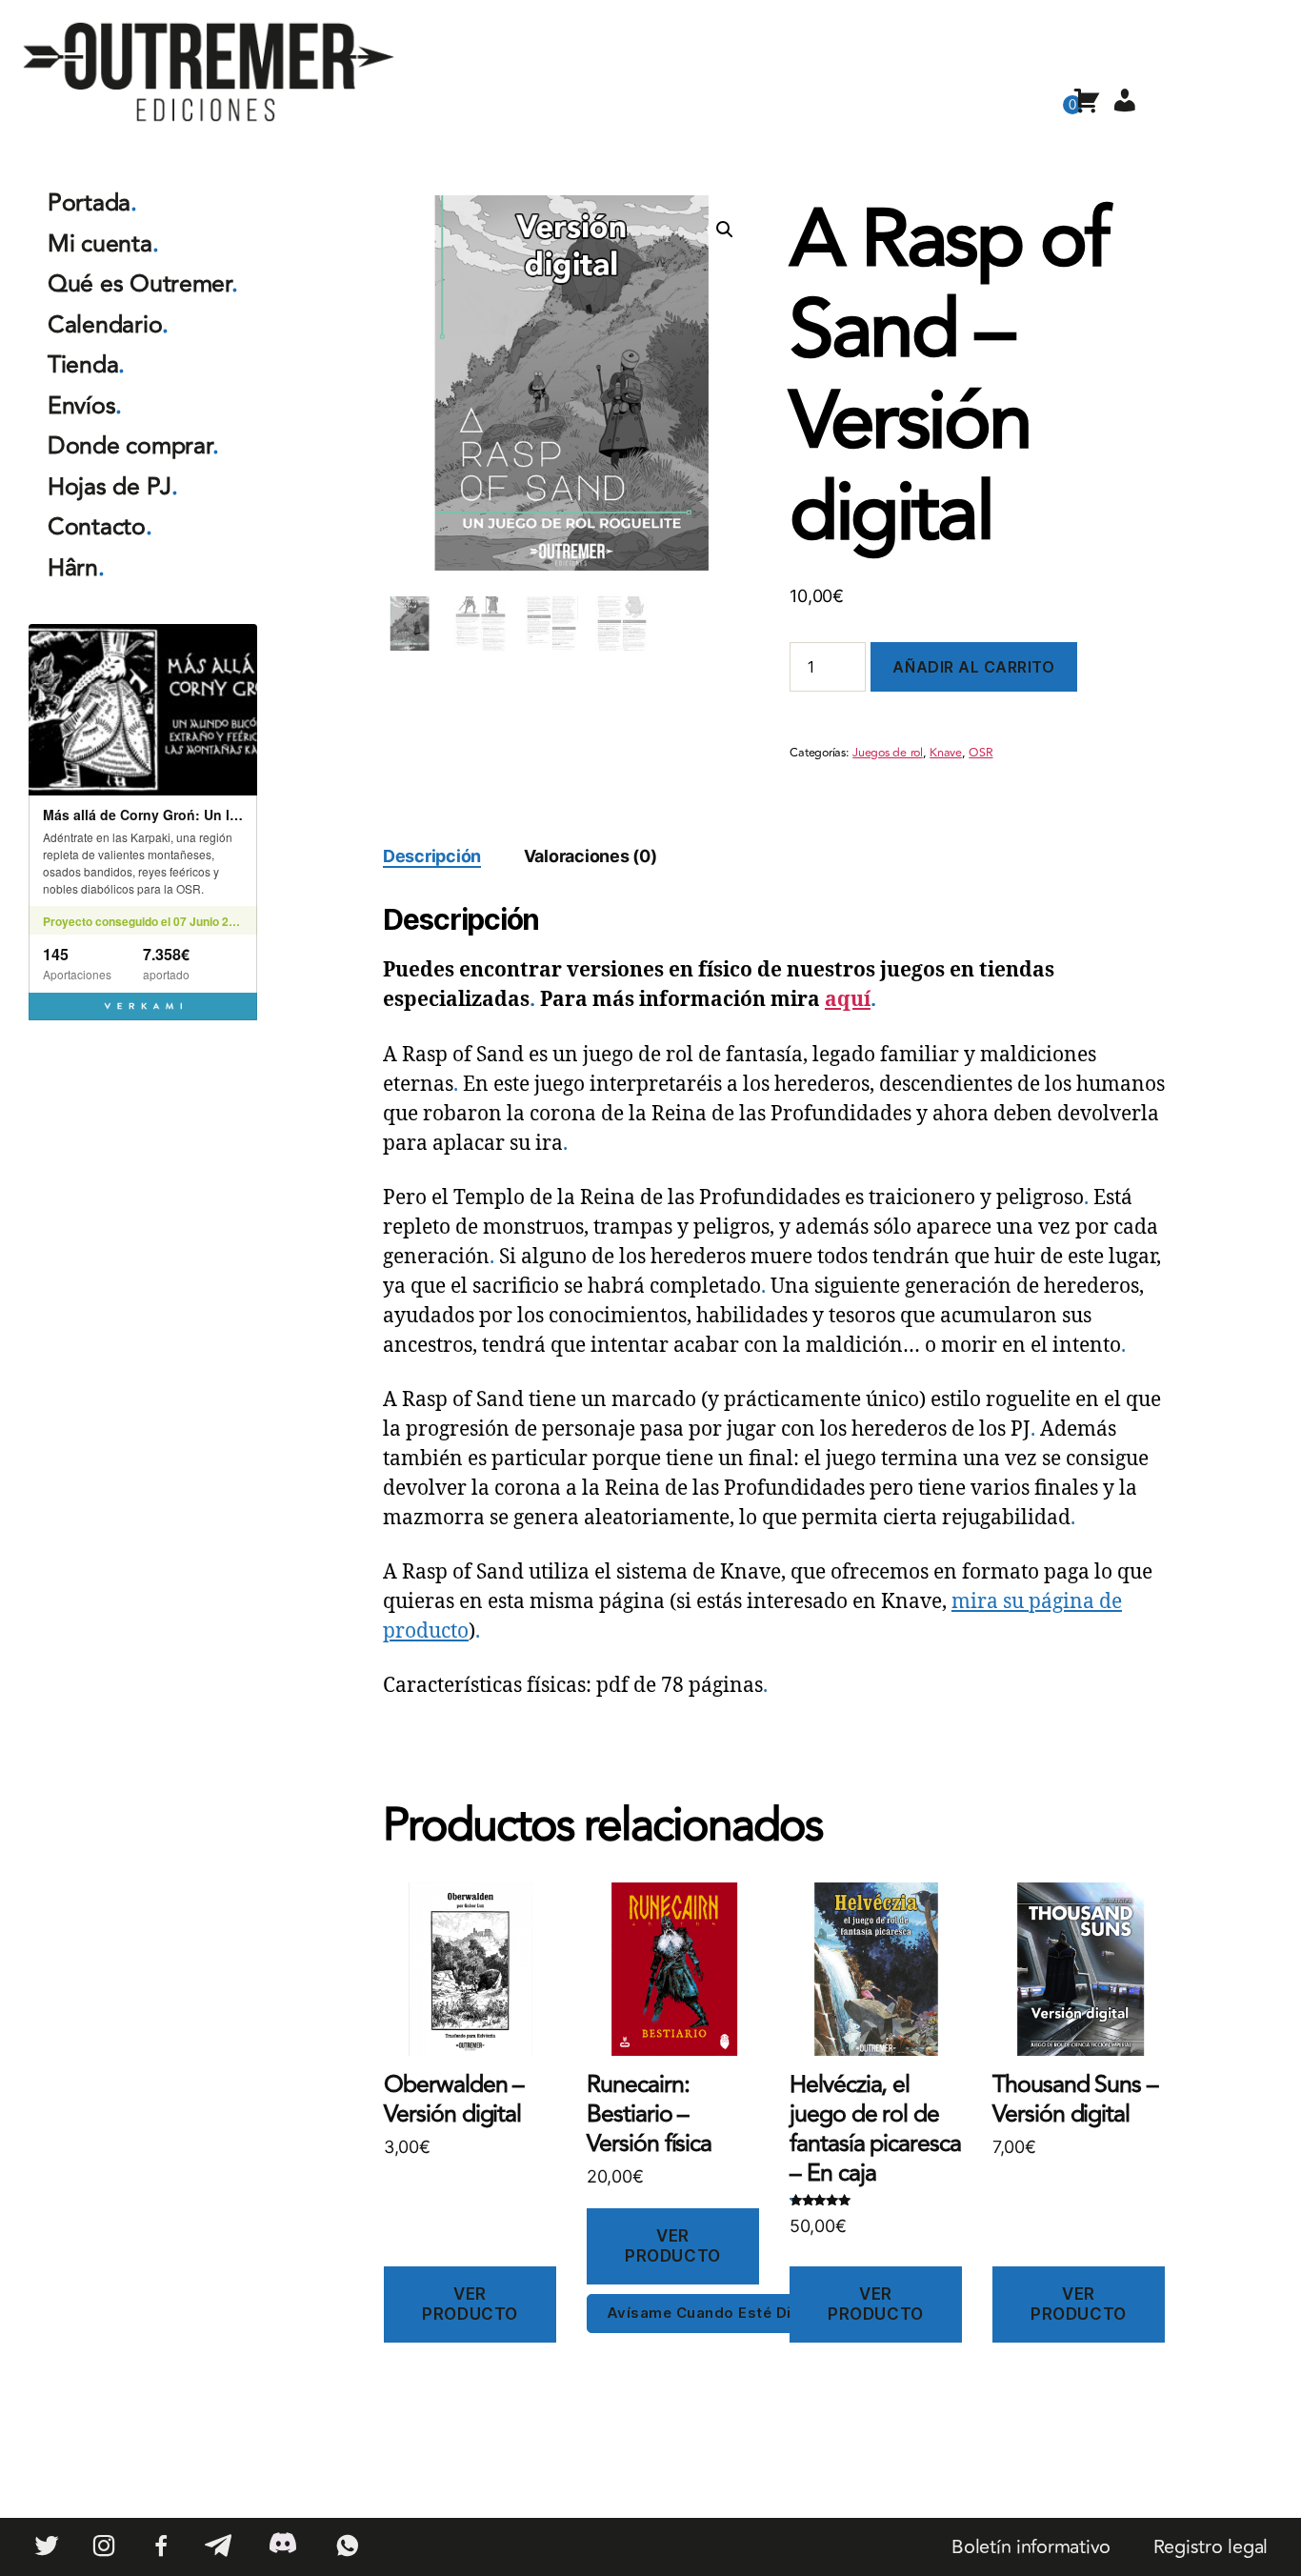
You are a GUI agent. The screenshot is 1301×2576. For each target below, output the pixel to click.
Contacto (100, 527)
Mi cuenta (103, 244)
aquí (848, 1000)
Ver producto (470, 2304)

================

Work to be completed: Set down the data above word for word, leaving every picture out.

Completed task:
You are a GUI agent. The screenshot is 1301×2576. For each target below, output the pixel to click.
Contacto (100, 527)
Mi cuenta (103, 244)
aquí (848, 1000)
Ver producto (470, 2304)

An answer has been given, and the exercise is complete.